* [WORK REQUIRED]
Your answer should be every line from the records that contains "accomplish".

* [THE DATA]

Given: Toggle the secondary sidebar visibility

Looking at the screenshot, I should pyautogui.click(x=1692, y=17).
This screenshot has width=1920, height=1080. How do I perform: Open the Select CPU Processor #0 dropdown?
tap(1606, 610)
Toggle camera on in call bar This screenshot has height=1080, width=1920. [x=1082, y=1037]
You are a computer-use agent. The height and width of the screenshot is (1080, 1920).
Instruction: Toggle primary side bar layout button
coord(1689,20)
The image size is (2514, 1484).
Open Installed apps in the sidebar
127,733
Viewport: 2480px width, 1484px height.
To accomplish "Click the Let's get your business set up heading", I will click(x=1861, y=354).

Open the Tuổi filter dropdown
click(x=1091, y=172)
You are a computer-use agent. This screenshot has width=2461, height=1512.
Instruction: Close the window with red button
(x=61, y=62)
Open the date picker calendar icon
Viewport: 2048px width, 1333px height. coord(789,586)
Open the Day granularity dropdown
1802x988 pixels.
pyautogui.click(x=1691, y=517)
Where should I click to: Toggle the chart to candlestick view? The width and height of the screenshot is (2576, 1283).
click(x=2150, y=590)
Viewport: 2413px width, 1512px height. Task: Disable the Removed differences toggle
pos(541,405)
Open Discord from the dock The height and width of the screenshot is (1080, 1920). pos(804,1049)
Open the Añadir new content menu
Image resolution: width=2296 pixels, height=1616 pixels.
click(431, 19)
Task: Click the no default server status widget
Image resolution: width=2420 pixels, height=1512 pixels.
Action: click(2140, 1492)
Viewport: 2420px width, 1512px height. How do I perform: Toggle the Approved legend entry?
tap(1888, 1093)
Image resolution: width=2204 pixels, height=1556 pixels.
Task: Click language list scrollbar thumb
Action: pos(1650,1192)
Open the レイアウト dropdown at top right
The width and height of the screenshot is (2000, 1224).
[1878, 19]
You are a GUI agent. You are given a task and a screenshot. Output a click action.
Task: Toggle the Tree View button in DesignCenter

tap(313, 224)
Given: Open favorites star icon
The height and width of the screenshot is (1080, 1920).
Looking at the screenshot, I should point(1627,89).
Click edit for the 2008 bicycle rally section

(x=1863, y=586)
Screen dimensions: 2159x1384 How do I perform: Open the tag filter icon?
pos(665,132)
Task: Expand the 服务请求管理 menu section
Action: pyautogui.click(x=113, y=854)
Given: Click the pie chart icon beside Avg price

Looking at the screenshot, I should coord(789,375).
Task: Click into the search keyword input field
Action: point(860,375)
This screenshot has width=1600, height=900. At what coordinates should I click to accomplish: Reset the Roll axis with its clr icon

* [WRITTEN ANSWER]
To accomplish "Click the Let's get your business set up heading", I will click(x=1861, y=354).
This screenshot has width=1600, height=900. At what coordinates should I click to accomplish: Reset the Roll axis with its clr icon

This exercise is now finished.